Gates’s documentary chronicles his engagement with the former True Value hardware store whose materials and history are at the center of his exhibition. Once a lively central space for local commerce, the True Value store shared in the growth and prosperity of a thriving community on Chicago’s South Side during the 1970s and 80s. As business slowed in the 1990s with the emergence of big-box stores, the needs and habits of the once-prosperous Chicago neighborhood drastically changed. Gates, whose practice is deeply invested in the material preservation of neglected social and cultural histories, acquired the store and all of its merchandise in 2014 and has continued to engage with it ever since.
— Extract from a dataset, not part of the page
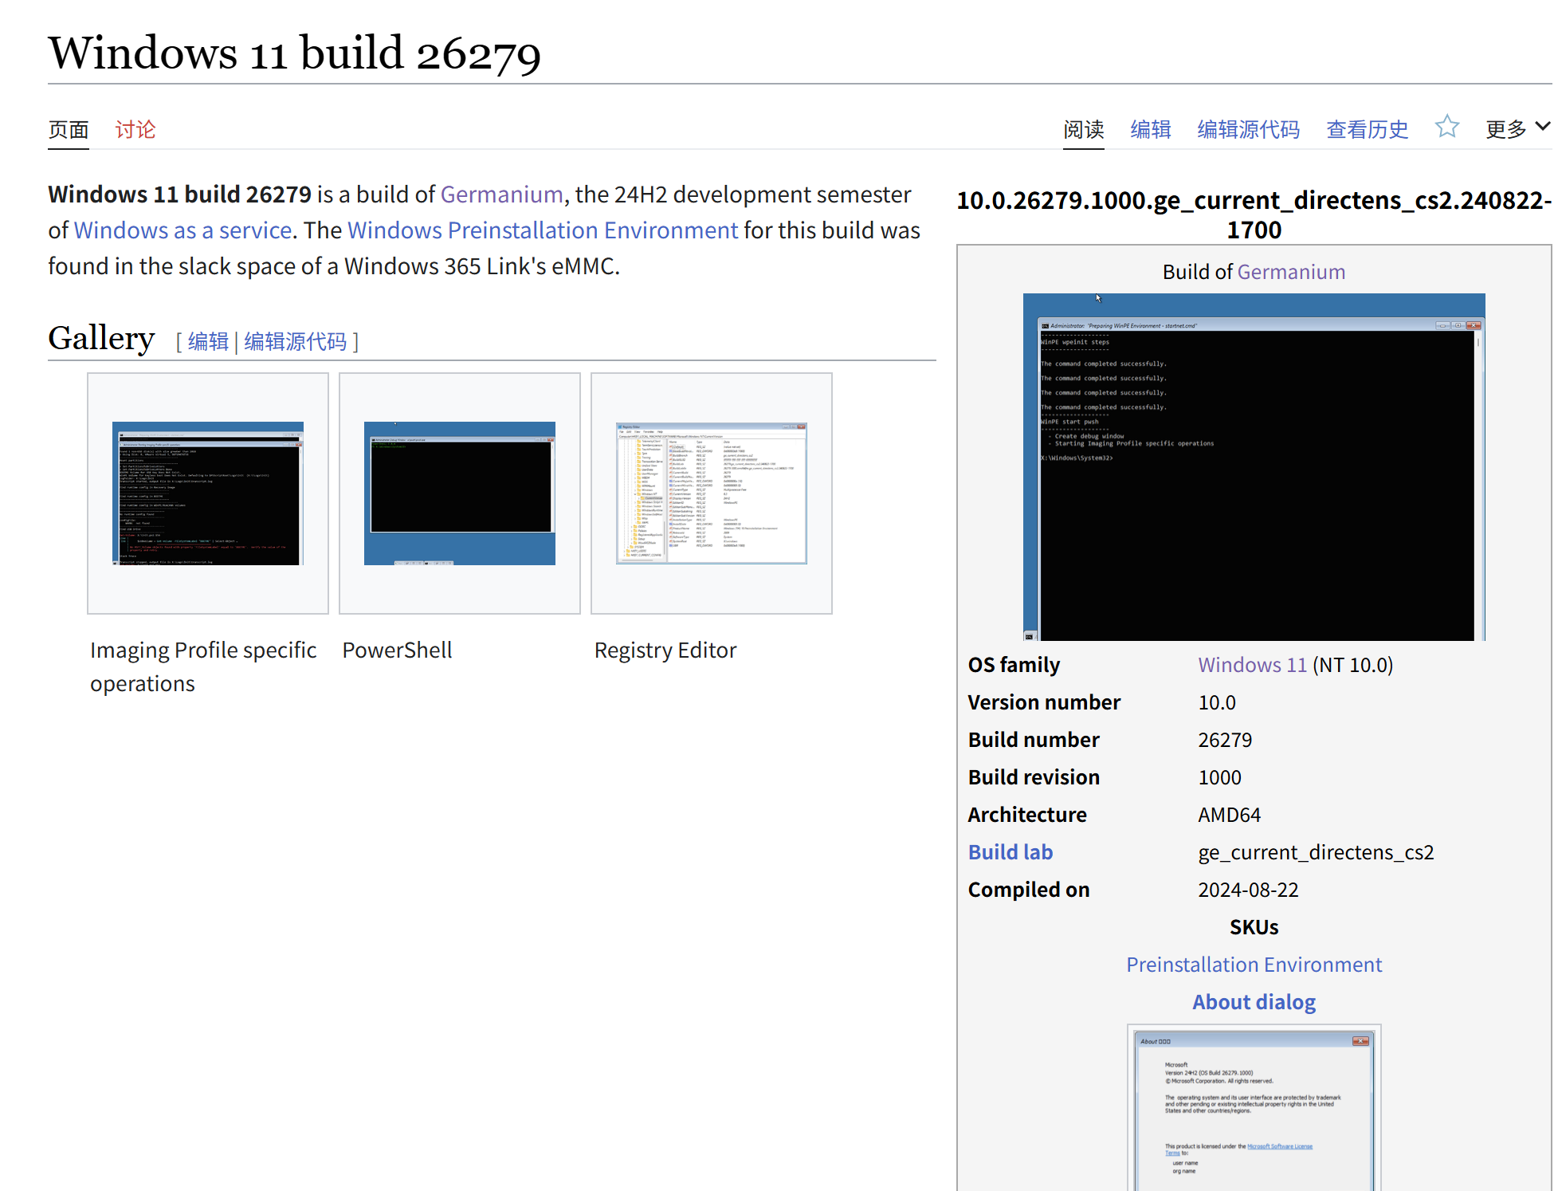Open Imaging Profile specific operations thumbnail
The image size is (1558, 1191).
tap(208, 493)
Gates’s film brings together footage from his past exhibitions and projects, such as those at Fondazione Prada, Milan and the Gray Center for Arts and Inquiry, University of Chicago, alongside interviews with hardware store owners.
The dialogue and screening will take place at Gray Warehouse on July 26. The introduction by Crawford will begin at 6:00 PM, followed by the screening of “How to Sell Hardware” at 6:30 PM. This event is free and open to the public. RSVP is required via EventBrite.
ABOUT ROMI CRAWFORD
Romi Crawford (PhD) is a cultural theorist and professor of Visual and Critical Studies at the School of the Art Institute of Chicago. Her research and writing explore areas of race and ethnicity as these relate to American visual culture (including art, film, and photography). She regularly writes on contemporary art and is co-author of The Wall of Respect: Public Art and Black Liberation in 1960s Chicago and editor of Fleeting Monuments for the Wall of Respect.